C’est pourquoi l’usage de ce gaz suppose un transport et un stockage à
haute pression. A 700 bars, par exemple, un litre d’essence équivaut à
trois litres d’hydrogène. C’est la solution couramment admise dans
l’automobile et pour les applications stationnaires. Pour aller plus loin en
réduction de volume, il faut livrer le gaz sous forme liquide à -253° C.
Si la production de froid est contraignante, en revanche le stockage et
le transport se trouvent simplifiés du fait de la faible pression dans
les réservoirs. C’est pourquoi, BMW promeut cette solution sur ses
concept-cars.

Une solution très avantageuse est de stocker l’hydrogène sous forme
d’hydrures, métalliques ou liquides. Ces composés, inertes à température
ambiante, se comportent comme des éponges à hydrogène et libèrent le gaz
sous l’effet de procédés thermique ou catalytique. Ce mode de stockage
parfaitement adapté au transport mais aussi dans les portables au
simple regard de la sécurité : l’hydrogène est « libéré » au moment où l’on
s’en sert. Ainsi, PSA qui teste cette solution sur un camion de pompier
(l’exemple ne doit rien au hasard !) explique qu’en utilisant une
solution aqueuse de borhydrure de sodium, le véhicule ne contient jamais
plus 2,5 grammes d’hydrogène, soit l’équivalent d’un verre d’essence.

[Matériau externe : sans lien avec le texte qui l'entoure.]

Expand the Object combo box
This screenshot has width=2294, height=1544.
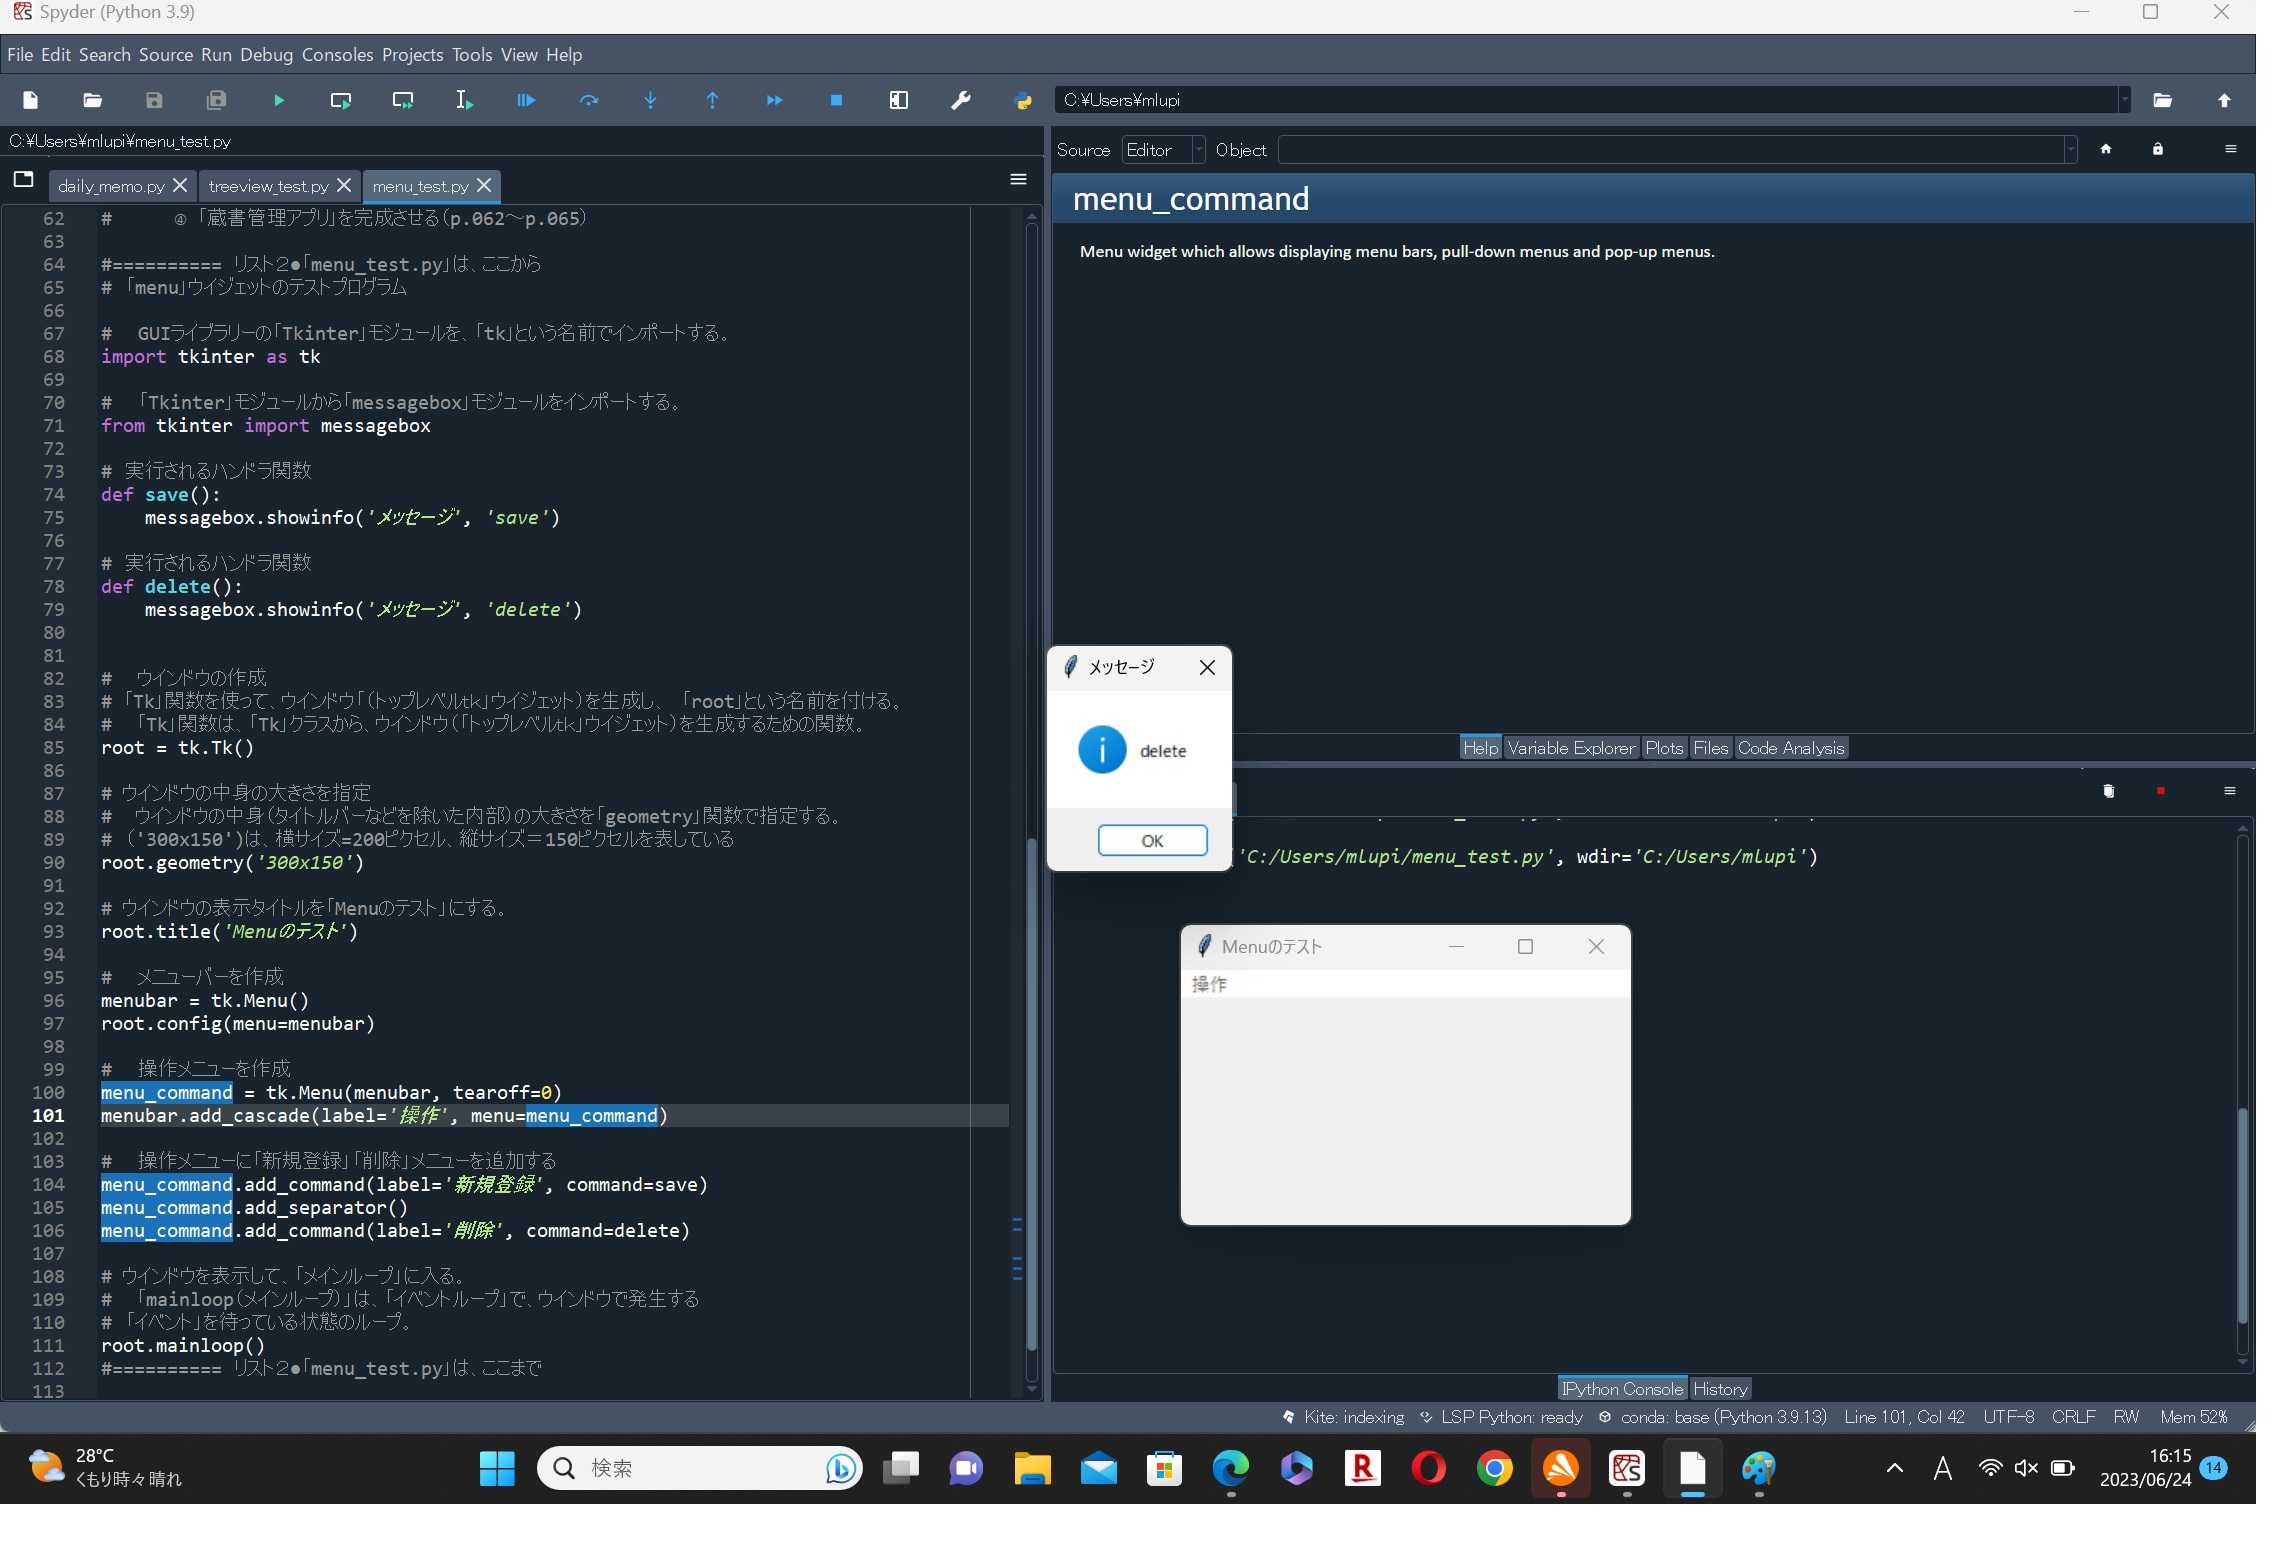point(2068,149)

Seul
inconvénient : la faible densité massique en hydrogène, de 2 à 8% selon
le type d’hydrure.

Le programme européen StorHy (6ème PCRD) contient un volet important
consacré au stockage sous forme d’hydrures, en particulier dans l’optique
de mettre au point les composés les plus légers, à base de magnésium,
de lithium, d’aluminium… Plus récemment est apparue une technologie
danoise (société Amminex A/S), destinée à des piles de faible puissance et
qui simplifie radicalement le rechargement. Ce sont des pastilles
solides gorgées d’ammoniac (NH3) adsorbé par du chlorure de magnésium. Le
composé est stable et libère, par passage au travers d’un filtre
catalytique, 10% de sa masse en hydrogène.

Partout, la recherche s’intensifie et la technologie gagne en maturité.
La normalisation en matière de sécurité de stockage et de transport
avance. Des réservoirs d’hydrogène conformes à la norme ISO11439 sont déjà
fabriqués par des sociétés comme Quantum. Il reste encore à mettre la
technologie à portée des voitures, à convaincre le législateur d’adapter
la réglementation, aujourd’hui défavorable à l’hydrogène, et à gagner
la confiance des utilisateurs.
Thierry Mahé et Ridha Loukil

Comment la pile à combustible fonctionne

La pile à combustible fonctionne selon le principe inverse de
l’électrolyse de l’eau, inventé par l’électro-chimiste britannique William Grove
en 1839. Le cœur comprend une anode (électrode positive) et une cathode
(électrode négative), séparées par un électrolyte (un matériau qui
bloque le passage des électrons). Grâce au catalyseur (platine couvrant les
surfaces actives des électrodes), l’hydrogène (pur ou issu du méthanol)
se combine avec l’oxygène (contenu dans l’air), générant à la fois eau,
chaleur et électricité. Souvent l’eau ainsi produite s’évacue naturellement
dans l’air sous forme de vapeur. La pile au méthanol produit en plus du CO2.